Lagrange’s theorem: Let G be a finite group and H a subgroup of G, then the order of H divides the order of G and the number of left cosets of H in G equals $\frac{\vert G \vert}{\vert H \vert}$

Proof: Let n be the cardinality of H and k the number of left cosets of H in G. Let $A: H \rightarrow gH$ be the map $h \mapsto gh$ and let $B : gH \rightarrow H$ be the map $k \mapsto g^{-1}k$. Let $h \in H$, then $(B \circ A)(h) = B(A(h)) = B(gh) = g^{-1}(gh) = h$. Let $k \in gH$, then $(A \circ B)(k) = A(B(k)) = A(g^{-1}k) = g(g^{_1}k) = k$. This shows that B is the inverse of A and hence the cardinality of each left coset is equal to the cardinality of H (namely, n). Since G is a disjoint union of its k left cosets, $\vert G \vert$ = kn so $k = \frac{\vert G \vert}{n} = \frac{\vert G \vert}{\vert H \vert}$ completing the proof.

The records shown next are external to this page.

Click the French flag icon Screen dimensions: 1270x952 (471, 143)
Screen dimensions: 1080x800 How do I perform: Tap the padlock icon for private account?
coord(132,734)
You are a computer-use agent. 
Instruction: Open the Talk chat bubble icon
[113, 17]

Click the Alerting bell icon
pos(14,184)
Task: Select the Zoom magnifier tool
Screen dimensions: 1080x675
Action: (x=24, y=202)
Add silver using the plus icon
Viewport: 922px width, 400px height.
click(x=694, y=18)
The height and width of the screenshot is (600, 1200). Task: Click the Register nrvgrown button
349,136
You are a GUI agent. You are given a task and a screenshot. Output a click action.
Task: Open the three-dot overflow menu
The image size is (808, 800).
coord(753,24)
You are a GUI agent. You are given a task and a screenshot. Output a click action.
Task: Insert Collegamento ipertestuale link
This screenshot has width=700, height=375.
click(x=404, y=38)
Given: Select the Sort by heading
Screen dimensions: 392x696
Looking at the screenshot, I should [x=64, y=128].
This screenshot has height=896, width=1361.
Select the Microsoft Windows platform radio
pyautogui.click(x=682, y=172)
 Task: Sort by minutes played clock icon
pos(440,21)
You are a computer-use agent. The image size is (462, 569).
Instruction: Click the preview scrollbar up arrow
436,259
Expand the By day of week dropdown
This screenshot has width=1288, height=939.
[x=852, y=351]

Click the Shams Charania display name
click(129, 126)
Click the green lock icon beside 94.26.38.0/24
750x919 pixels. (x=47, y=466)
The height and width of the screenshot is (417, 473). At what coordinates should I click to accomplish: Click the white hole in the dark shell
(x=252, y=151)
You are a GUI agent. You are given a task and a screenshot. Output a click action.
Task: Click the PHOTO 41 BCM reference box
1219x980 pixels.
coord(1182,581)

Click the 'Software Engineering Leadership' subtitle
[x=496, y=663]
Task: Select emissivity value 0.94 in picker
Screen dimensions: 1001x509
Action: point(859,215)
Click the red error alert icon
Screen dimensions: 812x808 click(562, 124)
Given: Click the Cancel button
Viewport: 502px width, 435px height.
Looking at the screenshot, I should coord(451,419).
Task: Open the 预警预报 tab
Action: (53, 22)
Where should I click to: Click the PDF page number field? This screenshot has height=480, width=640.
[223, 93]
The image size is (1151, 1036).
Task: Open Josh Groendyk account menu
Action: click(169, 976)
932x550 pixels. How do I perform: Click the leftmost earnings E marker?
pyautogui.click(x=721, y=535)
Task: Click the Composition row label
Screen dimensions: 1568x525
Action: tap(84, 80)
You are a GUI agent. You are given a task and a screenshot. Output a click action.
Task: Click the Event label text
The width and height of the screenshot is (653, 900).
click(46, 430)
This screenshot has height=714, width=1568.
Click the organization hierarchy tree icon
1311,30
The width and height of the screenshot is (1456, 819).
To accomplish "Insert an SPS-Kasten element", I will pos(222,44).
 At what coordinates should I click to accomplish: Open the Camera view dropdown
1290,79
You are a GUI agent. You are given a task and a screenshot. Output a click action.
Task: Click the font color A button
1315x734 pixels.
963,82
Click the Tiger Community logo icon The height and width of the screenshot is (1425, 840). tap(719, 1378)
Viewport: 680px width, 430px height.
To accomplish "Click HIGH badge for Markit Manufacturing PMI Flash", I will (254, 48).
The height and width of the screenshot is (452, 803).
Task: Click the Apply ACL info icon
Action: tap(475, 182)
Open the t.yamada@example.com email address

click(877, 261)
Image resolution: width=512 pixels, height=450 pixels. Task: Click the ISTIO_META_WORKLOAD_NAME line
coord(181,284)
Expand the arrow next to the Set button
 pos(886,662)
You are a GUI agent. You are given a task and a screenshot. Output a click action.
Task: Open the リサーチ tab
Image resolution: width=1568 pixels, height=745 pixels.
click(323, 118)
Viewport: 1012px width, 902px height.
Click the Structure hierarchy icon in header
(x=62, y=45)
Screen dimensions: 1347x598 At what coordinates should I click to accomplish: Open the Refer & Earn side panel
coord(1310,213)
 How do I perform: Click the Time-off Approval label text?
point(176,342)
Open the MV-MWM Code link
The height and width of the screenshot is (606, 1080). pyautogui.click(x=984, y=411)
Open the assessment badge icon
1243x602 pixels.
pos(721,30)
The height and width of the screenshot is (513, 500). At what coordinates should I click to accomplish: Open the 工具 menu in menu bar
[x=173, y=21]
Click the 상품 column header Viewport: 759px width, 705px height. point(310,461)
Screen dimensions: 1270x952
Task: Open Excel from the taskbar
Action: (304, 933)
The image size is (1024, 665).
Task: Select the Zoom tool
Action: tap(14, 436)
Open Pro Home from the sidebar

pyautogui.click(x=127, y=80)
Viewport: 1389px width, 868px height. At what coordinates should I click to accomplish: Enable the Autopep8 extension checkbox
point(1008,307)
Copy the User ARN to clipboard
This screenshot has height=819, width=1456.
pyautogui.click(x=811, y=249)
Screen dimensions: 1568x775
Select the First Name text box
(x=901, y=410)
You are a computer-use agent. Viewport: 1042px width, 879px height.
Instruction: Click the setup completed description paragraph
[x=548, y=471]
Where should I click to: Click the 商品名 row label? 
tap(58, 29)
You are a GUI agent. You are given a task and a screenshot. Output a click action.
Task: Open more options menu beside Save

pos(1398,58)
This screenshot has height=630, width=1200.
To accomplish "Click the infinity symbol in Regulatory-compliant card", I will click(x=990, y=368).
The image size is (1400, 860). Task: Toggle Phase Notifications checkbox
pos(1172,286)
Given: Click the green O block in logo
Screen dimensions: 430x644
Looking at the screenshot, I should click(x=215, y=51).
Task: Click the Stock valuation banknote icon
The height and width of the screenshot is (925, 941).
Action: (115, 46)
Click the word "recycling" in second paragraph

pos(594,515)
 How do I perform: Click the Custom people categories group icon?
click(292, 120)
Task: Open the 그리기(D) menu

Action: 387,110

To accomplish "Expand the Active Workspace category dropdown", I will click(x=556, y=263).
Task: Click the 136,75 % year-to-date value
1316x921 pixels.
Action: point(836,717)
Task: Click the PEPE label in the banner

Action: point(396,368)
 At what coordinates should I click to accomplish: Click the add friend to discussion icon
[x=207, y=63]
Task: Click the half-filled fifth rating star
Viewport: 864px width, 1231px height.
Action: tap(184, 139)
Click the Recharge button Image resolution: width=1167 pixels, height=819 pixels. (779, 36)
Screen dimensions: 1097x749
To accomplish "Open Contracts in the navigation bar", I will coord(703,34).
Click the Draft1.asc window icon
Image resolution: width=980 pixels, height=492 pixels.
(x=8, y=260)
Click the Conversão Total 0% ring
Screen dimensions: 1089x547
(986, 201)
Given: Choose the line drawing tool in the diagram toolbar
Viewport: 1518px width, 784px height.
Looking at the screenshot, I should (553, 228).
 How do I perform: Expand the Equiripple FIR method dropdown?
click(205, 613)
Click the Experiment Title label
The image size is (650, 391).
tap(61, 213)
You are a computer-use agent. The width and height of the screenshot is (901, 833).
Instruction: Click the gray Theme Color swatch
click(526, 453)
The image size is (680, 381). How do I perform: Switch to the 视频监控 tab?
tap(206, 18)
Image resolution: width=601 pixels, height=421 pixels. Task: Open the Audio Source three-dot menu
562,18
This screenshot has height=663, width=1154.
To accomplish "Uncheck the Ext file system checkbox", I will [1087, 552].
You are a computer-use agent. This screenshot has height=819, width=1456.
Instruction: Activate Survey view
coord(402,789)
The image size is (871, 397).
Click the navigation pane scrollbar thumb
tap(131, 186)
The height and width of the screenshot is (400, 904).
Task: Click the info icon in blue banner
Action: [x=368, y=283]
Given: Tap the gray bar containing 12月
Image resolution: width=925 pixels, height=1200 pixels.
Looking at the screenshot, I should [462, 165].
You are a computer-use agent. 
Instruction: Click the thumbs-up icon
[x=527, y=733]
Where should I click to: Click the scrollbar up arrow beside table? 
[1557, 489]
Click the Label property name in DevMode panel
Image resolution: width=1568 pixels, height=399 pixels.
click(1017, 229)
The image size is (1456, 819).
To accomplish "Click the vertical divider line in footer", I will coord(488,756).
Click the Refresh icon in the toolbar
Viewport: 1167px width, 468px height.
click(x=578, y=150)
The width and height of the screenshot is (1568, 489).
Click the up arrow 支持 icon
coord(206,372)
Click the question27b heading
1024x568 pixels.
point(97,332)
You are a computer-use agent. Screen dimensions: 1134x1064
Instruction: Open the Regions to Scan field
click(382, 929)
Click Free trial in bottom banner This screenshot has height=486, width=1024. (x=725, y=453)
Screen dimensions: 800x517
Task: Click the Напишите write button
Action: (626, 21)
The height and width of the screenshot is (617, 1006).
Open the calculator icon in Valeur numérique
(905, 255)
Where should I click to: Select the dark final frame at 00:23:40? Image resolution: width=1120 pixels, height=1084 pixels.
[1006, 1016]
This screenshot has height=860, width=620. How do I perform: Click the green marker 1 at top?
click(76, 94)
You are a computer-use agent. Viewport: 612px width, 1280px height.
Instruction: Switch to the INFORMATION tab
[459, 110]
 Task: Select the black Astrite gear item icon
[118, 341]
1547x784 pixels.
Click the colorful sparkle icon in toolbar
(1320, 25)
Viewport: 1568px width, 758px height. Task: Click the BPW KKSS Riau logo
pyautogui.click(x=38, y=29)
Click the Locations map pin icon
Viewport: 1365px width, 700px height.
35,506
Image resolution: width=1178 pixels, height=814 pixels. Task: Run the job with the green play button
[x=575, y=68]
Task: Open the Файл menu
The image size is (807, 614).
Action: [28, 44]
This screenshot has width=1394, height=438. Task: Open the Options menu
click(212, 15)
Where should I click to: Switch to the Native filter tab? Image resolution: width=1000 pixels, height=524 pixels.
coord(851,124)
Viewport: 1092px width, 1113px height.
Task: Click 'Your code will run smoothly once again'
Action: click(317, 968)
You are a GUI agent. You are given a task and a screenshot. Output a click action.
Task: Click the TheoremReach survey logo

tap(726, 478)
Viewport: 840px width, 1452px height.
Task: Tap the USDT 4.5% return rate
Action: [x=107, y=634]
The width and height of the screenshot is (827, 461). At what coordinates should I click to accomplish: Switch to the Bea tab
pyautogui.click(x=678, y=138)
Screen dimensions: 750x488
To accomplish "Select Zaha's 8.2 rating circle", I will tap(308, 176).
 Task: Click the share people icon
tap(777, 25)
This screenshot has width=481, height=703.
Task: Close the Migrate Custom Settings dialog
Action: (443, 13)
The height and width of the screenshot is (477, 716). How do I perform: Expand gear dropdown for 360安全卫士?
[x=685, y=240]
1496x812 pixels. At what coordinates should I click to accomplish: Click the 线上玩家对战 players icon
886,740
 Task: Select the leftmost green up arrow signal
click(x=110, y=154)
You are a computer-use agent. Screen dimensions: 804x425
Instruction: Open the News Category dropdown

Let G be a group (possibly infinite) and $H \leq G$, the number of left cosets of H in G is called the index of H in G and is denoted by $\vert G : H \vert$. In the case of finite groups the index of H in G is $\frac{\vert G \vert}{\vert H \vert}$ and in the case of infinite groupsm subgrouos may have finite or infinite index (eg $\{0\} \in \mathbb{Z}$ has infinite index and $<n \in \mathbb{Z}$ has index n for every $n > 0$).